The author begins by pointing out that unlike other mammals, humans "are not doomed to overgrazing; unlike deer, we can make conscious choices. We differ from most nonhuman animals in our propensity to consume beyond basic animal needs."
She continues, "Consumption ethics is, at bottom, a species of stewardship ethics, asking questions such as: what does God intend for humans in their interactions with the material world? What is creation, and what are humans to do with it?"
She then enumerates four central goals she regards as necessary in any viable theology of means: To avoid sin, to embrace creation, to love the neighbor, and to envision the future.
Christians must consume to live, she posits, but the way we go about consuming and the selections of what to consume and to what extent we consume them have strong moral implications. The book then explores various approaches to Christian consumerism, dating back to the early days of Christianity and including the present.
The author seems favorable toward ascetic approaches to Christian consuming—views that most deeply conservative Adventists, influenced by the writings of Ellen G. White, would find reassuring.

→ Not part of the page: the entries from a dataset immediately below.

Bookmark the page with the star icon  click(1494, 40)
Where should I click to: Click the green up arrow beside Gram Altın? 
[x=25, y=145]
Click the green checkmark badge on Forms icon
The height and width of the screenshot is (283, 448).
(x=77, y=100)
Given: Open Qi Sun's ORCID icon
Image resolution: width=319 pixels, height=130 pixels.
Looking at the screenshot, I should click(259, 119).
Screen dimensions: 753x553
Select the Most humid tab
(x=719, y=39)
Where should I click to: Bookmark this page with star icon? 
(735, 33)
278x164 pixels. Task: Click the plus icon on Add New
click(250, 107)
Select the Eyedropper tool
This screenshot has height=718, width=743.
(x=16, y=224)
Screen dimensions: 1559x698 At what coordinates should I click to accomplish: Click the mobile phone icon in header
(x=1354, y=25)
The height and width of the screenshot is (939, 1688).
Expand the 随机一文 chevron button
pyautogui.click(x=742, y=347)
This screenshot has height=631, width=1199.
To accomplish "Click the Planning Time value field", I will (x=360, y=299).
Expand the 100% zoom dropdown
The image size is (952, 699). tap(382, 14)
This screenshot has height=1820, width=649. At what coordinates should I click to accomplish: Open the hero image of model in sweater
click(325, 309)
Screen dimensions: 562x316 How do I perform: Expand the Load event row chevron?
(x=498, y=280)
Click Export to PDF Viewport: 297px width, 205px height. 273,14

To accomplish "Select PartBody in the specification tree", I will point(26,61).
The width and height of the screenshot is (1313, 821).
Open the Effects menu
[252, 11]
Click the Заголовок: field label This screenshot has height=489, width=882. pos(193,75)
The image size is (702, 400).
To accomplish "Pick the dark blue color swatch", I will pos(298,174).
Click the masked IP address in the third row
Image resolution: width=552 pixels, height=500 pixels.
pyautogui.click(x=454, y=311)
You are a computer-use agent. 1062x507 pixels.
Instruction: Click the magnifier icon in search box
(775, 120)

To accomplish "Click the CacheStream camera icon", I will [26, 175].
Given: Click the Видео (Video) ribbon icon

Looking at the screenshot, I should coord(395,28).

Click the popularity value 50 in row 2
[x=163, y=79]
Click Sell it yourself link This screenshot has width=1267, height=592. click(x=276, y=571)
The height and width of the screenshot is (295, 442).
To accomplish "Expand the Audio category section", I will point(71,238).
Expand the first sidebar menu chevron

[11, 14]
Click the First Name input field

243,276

She seems far less convinced of the overall ethical value of a Prosperity Gospel that proposes that God wants all his children to be rich with goods of this world, and that a Christian without surplus means is somehow less than faithful.
Adventist readers will be pleased by statements like the following: “A countercultural movement like Sabbath Economics sees the everyday world of market idolatry and consumerism as a threat to individual, community, and planetary wellbeing. By contrast an oasis like the Sabbath represents a safe haven, a time to prepare to face the onslaught of non-Sabbath society the other six days of the week.” These are views well worth exploring in Sabbath school lessons and seminars and could serve as a basis for introducing the general public to some of the prime attractions of Adventism. This short (193 pages plus end notes) is recommended as a primer to current thought in Christianity regarding how to deal with scarcity and plenty.